Month by month syndicated covered bond issuance in euros
€m
Source: Primary Market Monitor/Dealogic
Covered bond premiums make up a higher percentage of the overall spread
NIP as a percent of the overall spread to mid-swaps on euro bank bonds (%)
Source: Primary Market Monitor
Covered NIPs are optically smaller compared to unsecured bonds
Average monthly new issue premium for senior, bail-in senior and covered bonds priced over mid-swaps (bp)
Source: Primary Market Monitor
Investors in control
Issuers paid higher new issue concessions in early 2023 compared to the final months of 2022 as banks flocked to the covered bond market. As the ECB left the market, those investors which stepped in to fill the void demanded more spread to compensate.
“Because of the large volumes issued, the balance in the market has gradually shifted to the investors,” says Beaumont. “Banks could rely on the ECB bid for years, but now that’s gone they must rely on public investors again — and these investors can be quite selective.”
A new issue premium of 5.9bp was needed on average for the €27.6bn of paper placed in January, compared to the 5.1bp needed for the €18.6bn issued last November. On average banks had to offer 5.4bp of premium during the first half of the year.
Only one deal landed through its issuer’s outstanding curve, PMM data shows. DekaBank achieved this feat in January, pricing a €250m two year note at 11bp through mid-swaps, 1bp tighter than fair value. Demand for this deal peaked at €1.7bn.

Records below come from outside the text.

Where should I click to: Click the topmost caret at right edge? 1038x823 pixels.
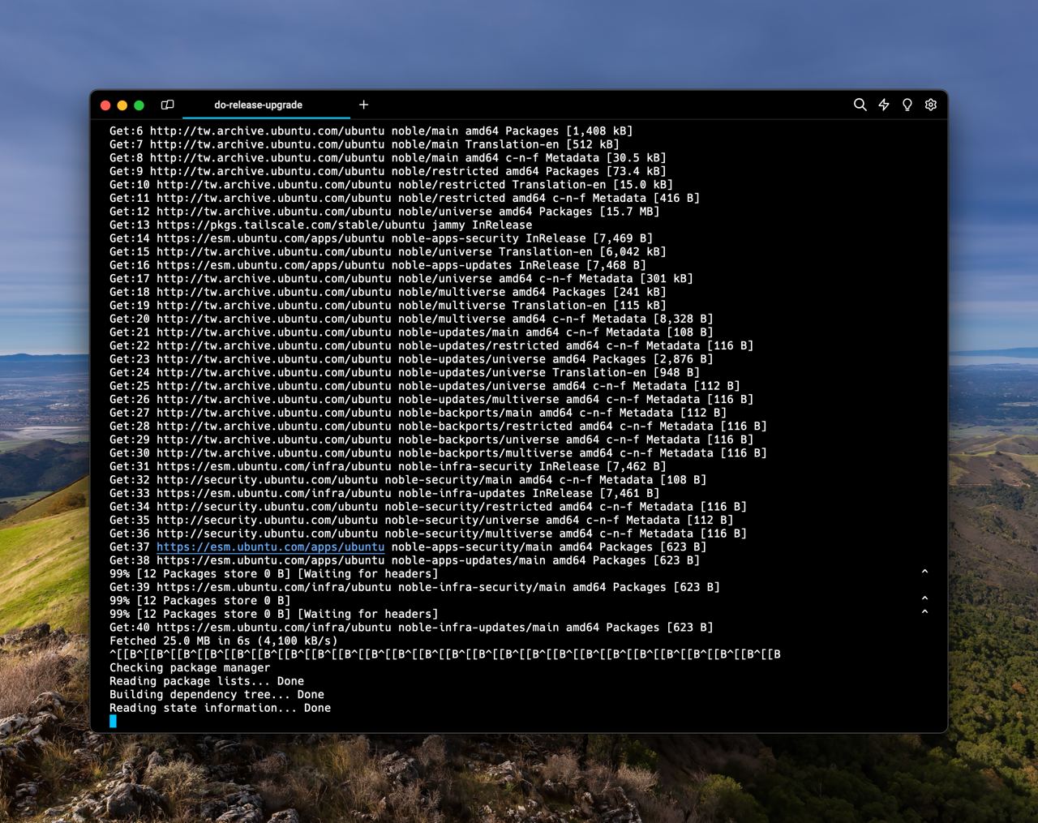tap(924, 572)
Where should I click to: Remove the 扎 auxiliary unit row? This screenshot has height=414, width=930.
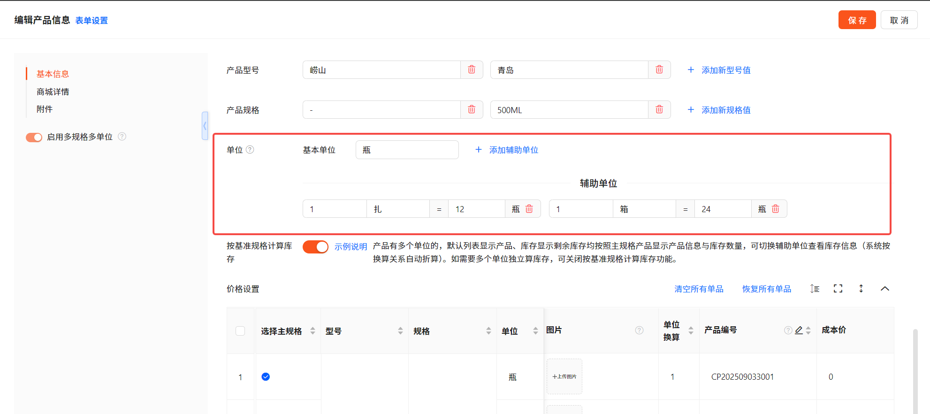click(529, 209)
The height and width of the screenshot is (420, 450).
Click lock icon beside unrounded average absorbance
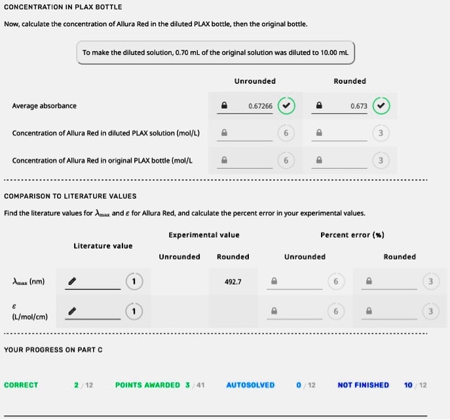[x=224, y=105]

Less popular or riskier deals needed larger concessions. For instance, Slovakia’s Slovenská Spořitelna had to offer a 15bp concession on its January visit. Raiffeisen Austria needed 11bp to secure €500m of long four year funding in May, off the back of a €700m book. Bankers away from the deal said the firm’s exposure to Russia and the high level of Austrian supply this year led to lower credit line availability among investors.
“From an investors’ perspective, issuers now must pay up,” says Beaumont. “Although the increase in premium is marginal, it shows the move towards an investor focussed market.”
However, although covered bonds require lower premiums compared to senior paper — often in the low single digits of basis points — their overall tight headline spreads mean that the concessions offered make up a far higher share of the overall cost. In June, new issue premiums made up 38.8% of the final spread needed for euro covered bonds, a far cry from the 12.5% needed for a senior preferred trade.
Despite having widened almost 20bp since the start of the year, the average monthly new issue spread to mid-swaps for a euro covered bond was only 41.95bp in July this year — a far cry from the 119.28bp and 169.75bp required for new senior preferred and non-preferred deals that same month.
“Investor appetite for the product is quite strong thanks to the rise in rates,” says Beaumont. “But at the same time, covered bonds are still the cheapest funding tool for banks. For banks facing rising funding costs, covered bonds are an attractive way to limit this rise.”
Green at Lloyds says: “Supply year to date seems to have been well received, with more traditional investors returning to the product.”
Banks raised €132.7bn in covered format during the first half of the year and are well on track to come close to — if not exceed — last year’s record. At the same point in 2022, banks had pushed €122.73bn through the market on their way to a record €206.95bn final total.